> Page extract:

* Begin *

List:General Discussion« Previous MessageNext Message »
From:Shawn Green Date:January 5 2010 2:18pm
Subject:Re: Join with OR-condition and Indexes
View as plain text  
Tobias Schultze wrote:
> Hello,
> 
>  
> 
> I'm working on an application for my bachelor thesis.
> 
> I'm having a performance problem with a SQL-Query in MySQL5.
> 
> I hoped someone can easily enlighten me in this issue.
> 
>  
> 
> The schema:
> 
>  
> 
> CREATE TABLE IF NOT EXISTS `athletes` (
> 
>   `id` int(11) NOT NULL AUTO_INCREMENT,
> 
>   `last_name` varchar(20) NOT NULL,
> 
>   `first_name` varchar(20) NOT NULL,
> 
>   `gender` enum('male','female') NOT NULL,
> 
>   `birthday` date NOT NULL,
> 
>   `country` char(2) NOT NULL,
> 
>   `club_id` int(11) NOT NULL,
> 
>   `is_active` tinyint(1) NOT NULL,
> 
>   PRIMARY KEY (`id`),
> 
>   KEY `gender_index_idx` (`gender`),
> 
>   KEY `is_active_index_idx` (`is_active`),
> 
>   KEY `club_id_idx` (`club_id`)
> 
> ) ENGINE=MyISAM  DEFAULT CHARSET=utf8 COMMENT='Sportler bzw Mitglieder des
> Verbandes';
> 
>  
> 
> -- --------------------------------------------------------
> 
>  
> 
> CREATE TABLE IF NOT EXISTS `matches` (
> 
>   `id` int(11) NOT NULL AUTO_INCREMENT,
> 
>   `teammatch_id` int(11) NOT NULL,
> 
>   `match_type` varchar(10) NOT NULL,
> 
>   `team1_player_id` int(11) DEFAULT NULL,
> 
>   `team1_partner_id` int(11) DEFAULT NULL,
> 
>   `team2_player_id` int(11) DEFAULT NULL,
> 
>   `team2_partner_id` int(11) DEFAULT NULL,
> 
>   `team1_score` tinyint(3) unsigned DEFAULT NULL,
> 
>   `team2_score` tinyint(3) unsigned DEFAULT NULL,
> 
>   PRIMARY KEY (`id`),
> 
>   KEY `teammatch_id_idx` (`teammatch_id`),
> 
>   KEY `team1_player_id_idx` (`team1_player_id`),
> 
>   KEY `team1_partner_id_idx` (`team1_partner_id`),
> 
>   KEY `team2_player_id_idx` (`team2_player_id`),
> 
>   KEY `team2_partner_id_idx` (`team2_partner_id`)

* End *

> Exercise task:
In the mailing-list post, which storage engine does the `athletes` table use?

> Recorded information:
* Begin *

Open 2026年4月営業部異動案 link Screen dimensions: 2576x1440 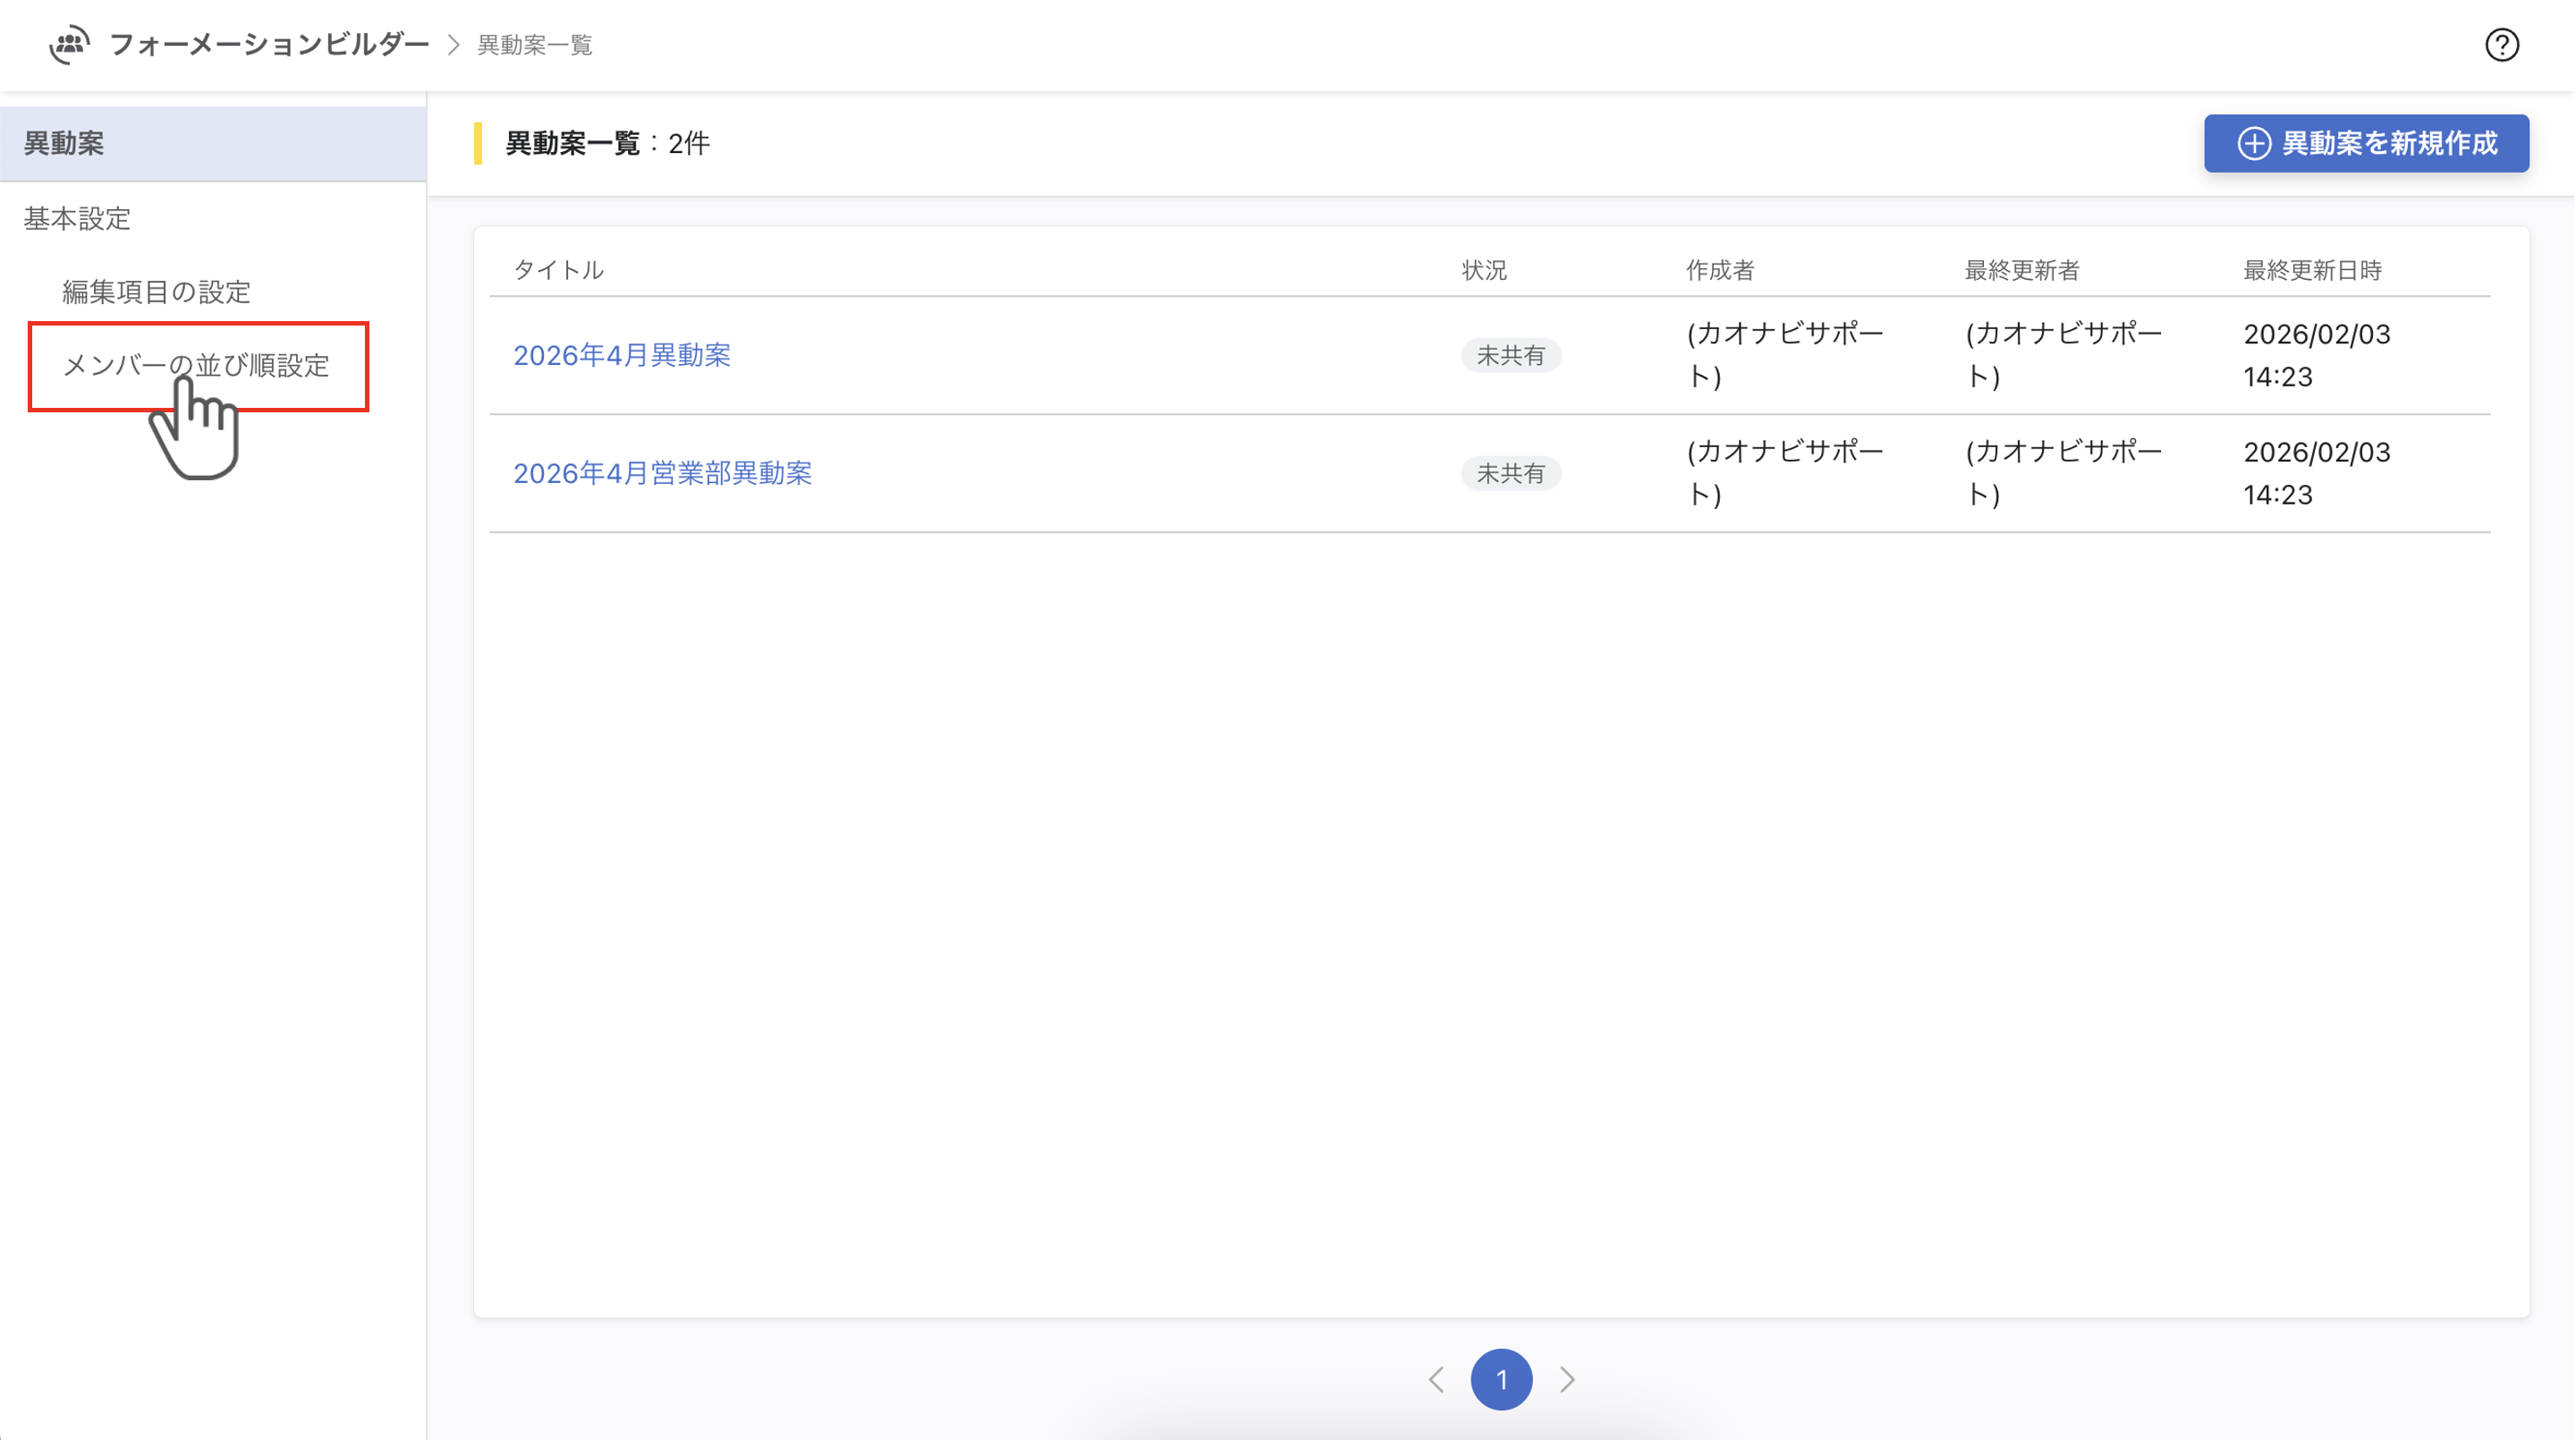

* End *

> Expected output:
MyISAM